A senior official at the California State Employees’ Retirement System (Calpers) admitted in April that the country's largest pension fund “could not track” the performance fees (carried interest) that it paid private equity fund managers.
That didn't exactly impress, John Chiang, state treasurer of California and a Calpers board member. “This issue is of great concern to me,”
he told the Financial Times. “This will have my close attention until it is solved.”
The reform-minded Chiang vowed to get a clear explanation of why the $302 billion goliath doesn't know how much “carried interest” it has paid over the last 25 years to private equity fund managers. Calpers has cited inconsistent reporting of the payments by the fund managers.
Carried interest is paid when a fund's profits break a pre-set threshold and often totals 20 percent of those profits.
Chiang may not be too happy with what he finds. “Calpers’ total bill is likely to be astronomical. People will choke when they see the true number,” Ludovic Phalippou, a finance professor at the University of Oxford who specializes in private equity, told the FT.
As for your own investments, Peter Hodson, CEO of 5i Research, an investment research firm, has put together a list of five important points investors should know, but may not.
The list includes:
- "Diversification does not need to be overly complicated," he writes in the Financial Post of Canada. "Most mutual funds hold hundreds of securities, which is why most funds can’t beat the market. Academic studies have proven that the additional value of diversification diminishes beyond 15 different securities." So keep your numbers down.

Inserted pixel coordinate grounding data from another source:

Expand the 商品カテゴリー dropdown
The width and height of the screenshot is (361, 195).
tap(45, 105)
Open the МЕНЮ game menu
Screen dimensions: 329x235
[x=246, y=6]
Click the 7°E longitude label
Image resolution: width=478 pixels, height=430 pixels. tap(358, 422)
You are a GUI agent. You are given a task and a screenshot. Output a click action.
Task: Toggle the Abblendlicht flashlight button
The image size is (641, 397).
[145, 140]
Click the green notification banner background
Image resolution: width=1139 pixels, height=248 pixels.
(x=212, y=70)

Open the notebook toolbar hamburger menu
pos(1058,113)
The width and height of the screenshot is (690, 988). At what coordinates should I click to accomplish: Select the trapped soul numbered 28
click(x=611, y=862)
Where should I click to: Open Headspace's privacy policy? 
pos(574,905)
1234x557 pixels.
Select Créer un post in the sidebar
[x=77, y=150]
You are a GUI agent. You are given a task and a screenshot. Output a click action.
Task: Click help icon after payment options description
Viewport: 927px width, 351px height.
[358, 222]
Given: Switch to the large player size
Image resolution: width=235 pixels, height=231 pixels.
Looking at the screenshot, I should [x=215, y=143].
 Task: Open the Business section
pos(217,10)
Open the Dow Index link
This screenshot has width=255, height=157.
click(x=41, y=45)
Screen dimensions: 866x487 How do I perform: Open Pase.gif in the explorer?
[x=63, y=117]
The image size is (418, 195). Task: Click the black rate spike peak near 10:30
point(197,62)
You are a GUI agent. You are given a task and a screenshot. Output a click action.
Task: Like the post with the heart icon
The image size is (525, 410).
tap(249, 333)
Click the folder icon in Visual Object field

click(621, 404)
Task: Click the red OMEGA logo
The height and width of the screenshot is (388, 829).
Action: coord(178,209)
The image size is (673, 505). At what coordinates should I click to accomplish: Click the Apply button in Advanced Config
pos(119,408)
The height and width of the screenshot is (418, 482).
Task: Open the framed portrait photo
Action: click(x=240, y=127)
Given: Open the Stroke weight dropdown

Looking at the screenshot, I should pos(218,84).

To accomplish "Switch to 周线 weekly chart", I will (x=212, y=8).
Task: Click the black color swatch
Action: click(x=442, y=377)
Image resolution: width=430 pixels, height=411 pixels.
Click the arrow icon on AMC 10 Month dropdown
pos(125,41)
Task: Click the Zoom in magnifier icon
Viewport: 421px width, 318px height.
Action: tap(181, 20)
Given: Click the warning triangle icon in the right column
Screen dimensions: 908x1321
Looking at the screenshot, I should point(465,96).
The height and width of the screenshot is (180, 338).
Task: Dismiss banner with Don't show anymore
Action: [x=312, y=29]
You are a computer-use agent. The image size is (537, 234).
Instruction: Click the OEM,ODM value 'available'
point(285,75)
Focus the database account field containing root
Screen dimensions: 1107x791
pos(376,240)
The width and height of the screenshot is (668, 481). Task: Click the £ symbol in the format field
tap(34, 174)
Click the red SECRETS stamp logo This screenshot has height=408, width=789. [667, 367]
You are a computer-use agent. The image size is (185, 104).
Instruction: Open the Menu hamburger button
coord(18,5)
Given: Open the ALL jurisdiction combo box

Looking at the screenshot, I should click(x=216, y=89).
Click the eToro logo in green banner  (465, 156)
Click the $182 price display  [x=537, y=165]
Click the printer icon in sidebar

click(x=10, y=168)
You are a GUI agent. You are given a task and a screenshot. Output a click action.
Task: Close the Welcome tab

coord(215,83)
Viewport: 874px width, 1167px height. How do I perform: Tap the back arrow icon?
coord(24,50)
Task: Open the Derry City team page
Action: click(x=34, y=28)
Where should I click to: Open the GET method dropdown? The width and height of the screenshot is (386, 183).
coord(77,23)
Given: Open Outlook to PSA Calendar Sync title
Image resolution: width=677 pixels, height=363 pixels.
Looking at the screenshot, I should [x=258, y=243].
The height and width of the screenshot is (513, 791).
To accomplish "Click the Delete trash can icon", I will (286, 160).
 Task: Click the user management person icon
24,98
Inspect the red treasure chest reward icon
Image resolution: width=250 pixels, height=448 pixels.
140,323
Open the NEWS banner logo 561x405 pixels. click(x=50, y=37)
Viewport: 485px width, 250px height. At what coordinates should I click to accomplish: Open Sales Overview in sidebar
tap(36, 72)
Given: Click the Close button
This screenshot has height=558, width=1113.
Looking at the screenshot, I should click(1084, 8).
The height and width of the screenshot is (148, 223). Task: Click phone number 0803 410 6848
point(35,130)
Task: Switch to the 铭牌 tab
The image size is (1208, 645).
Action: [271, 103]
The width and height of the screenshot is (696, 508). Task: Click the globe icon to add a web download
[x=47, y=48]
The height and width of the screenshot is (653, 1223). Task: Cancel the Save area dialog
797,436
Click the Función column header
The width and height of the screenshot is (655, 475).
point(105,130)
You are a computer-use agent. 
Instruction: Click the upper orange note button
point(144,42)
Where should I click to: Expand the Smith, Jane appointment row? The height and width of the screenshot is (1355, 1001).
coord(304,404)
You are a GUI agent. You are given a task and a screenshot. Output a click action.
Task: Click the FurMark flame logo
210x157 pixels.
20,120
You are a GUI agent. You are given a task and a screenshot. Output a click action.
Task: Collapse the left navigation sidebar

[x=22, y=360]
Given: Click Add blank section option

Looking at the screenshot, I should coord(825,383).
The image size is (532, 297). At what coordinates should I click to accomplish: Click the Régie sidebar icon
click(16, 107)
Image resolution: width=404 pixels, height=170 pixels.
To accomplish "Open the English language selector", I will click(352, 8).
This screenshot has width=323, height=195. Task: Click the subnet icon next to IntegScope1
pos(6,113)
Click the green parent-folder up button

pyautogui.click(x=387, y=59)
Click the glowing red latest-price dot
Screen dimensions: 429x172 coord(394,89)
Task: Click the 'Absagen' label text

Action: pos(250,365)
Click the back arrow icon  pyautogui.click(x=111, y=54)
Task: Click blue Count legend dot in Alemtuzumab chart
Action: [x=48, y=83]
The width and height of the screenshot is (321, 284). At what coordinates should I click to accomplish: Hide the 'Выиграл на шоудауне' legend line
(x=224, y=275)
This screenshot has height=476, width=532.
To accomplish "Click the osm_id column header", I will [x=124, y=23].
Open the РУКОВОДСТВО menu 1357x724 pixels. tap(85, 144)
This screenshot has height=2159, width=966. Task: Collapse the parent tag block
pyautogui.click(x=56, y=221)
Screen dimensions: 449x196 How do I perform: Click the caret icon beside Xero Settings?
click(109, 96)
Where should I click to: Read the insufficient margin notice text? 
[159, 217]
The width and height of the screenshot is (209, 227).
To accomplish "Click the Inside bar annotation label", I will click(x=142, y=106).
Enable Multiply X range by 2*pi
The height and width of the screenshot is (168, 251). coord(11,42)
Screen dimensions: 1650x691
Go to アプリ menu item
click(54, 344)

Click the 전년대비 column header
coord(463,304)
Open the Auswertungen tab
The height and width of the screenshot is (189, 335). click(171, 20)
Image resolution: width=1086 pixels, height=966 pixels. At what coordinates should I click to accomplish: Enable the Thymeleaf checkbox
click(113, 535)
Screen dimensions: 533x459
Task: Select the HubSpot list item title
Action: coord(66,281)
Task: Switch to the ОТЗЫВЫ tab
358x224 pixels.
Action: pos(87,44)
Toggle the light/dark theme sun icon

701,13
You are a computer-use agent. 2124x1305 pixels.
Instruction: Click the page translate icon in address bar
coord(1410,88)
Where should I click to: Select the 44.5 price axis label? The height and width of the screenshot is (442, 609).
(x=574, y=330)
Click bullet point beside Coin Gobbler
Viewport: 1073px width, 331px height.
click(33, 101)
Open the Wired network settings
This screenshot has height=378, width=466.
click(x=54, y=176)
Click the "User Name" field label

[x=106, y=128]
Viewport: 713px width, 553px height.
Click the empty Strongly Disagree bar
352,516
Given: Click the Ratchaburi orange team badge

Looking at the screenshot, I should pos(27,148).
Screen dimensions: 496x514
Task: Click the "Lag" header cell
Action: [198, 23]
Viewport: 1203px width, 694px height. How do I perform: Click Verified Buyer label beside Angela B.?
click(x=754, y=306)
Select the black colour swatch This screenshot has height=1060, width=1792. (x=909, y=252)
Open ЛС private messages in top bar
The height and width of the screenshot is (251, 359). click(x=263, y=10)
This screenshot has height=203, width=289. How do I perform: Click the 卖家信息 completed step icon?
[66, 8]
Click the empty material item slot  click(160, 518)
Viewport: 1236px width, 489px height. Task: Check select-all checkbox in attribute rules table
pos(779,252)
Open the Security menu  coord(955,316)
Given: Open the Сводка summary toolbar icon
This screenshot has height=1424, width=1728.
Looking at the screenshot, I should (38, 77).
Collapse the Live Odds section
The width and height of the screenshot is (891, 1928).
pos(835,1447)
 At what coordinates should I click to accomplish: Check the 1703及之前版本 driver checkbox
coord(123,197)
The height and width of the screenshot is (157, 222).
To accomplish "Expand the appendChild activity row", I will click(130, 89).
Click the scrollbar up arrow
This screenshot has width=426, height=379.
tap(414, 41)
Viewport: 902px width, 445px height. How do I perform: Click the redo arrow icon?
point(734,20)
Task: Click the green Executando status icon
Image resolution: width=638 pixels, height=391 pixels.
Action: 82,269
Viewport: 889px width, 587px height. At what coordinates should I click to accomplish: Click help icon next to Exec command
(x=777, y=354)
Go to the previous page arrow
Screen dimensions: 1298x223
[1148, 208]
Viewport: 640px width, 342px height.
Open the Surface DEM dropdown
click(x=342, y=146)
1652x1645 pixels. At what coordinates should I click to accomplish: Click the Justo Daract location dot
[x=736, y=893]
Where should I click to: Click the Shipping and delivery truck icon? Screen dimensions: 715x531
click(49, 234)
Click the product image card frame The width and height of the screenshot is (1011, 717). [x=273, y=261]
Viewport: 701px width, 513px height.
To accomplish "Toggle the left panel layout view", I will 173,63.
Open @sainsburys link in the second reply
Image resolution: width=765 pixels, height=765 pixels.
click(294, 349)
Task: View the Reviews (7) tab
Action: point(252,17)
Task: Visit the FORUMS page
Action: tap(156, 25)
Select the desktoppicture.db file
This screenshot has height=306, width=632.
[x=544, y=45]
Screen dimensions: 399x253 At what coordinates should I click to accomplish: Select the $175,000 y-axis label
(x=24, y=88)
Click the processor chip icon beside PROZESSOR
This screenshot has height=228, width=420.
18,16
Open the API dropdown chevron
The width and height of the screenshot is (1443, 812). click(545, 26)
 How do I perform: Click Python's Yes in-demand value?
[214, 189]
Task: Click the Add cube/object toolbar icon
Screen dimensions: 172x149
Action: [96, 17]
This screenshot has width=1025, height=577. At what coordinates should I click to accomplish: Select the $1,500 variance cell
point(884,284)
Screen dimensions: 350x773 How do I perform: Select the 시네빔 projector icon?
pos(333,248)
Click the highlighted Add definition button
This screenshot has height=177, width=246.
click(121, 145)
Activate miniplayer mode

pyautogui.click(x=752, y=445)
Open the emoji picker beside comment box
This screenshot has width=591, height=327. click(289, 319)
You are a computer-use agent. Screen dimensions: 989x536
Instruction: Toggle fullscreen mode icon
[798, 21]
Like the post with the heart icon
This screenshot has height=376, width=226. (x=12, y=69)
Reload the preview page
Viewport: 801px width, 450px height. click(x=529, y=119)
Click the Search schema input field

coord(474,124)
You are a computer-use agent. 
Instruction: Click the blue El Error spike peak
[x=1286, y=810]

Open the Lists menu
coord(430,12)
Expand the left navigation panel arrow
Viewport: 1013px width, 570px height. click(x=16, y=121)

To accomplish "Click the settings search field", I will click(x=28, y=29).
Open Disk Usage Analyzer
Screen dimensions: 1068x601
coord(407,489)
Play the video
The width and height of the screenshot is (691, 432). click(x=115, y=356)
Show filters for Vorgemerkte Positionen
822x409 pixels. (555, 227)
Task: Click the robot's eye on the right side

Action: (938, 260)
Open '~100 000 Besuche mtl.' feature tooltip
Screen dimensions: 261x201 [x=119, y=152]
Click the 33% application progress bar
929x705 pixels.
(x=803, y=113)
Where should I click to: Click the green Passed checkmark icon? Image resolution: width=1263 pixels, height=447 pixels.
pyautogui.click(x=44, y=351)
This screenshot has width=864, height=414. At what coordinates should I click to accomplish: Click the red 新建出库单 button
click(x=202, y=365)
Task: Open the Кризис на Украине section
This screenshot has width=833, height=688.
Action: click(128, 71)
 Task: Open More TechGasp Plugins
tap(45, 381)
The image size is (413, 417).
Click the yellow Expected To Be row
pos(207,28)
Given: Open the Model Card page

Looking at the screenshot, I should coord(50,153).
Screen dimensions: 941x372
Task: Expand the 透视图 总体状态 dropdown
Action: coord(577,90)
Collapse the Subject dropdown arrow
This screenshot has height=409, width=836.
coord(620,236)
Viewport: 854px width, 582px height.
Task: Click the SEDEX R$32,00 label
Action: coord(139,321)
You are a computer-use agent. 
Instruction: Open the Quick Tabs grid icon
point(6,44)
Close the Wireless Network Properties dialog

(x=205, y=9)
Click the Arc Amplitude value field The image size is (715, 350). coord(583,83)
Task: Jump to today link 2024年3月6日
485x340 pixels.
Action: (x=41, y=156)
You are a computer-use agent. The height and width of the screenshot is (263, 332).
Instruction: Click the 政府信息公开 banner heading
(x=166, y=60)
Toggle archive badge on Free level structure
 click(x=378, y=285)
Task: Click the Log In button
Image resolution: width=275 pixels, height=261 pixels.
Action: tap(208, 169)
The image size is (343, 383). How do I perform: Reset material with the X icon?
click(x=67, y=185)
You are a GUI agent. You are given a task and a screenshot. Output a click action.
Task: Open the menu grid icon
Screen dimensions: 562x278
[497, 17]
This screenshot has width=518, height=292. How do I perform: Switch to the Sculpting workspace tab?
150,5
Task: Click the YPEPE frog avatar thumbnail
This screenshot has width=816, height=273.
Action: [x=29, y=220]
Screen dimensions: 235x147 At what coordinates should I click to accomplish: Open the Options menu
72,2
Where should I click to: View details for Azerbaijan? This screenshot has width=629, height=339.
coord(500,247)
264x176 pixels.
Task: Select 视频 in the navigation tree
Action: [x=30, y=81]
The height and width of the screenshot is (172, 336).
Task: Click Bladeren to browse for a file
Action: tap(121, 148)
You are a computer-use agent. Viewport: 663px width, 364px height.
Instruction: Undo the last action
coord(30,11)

- "Dividend growth stocks beat everything else," Hodson says. Studies conducted by University of Pennsylvania finance professor Jeremy Siegel show that more than 90 percent of the stock market's long-term historical returns come from reinvested dividends. "Many investors make the mistake of seeking out high-yielding dividend stocks," Hodson explains. "But they may be surprised to know that, historically, a company paying a 1-percent dividend that can grow its dividend is far superior to a company paying a 7-percent dividend that can’t grow."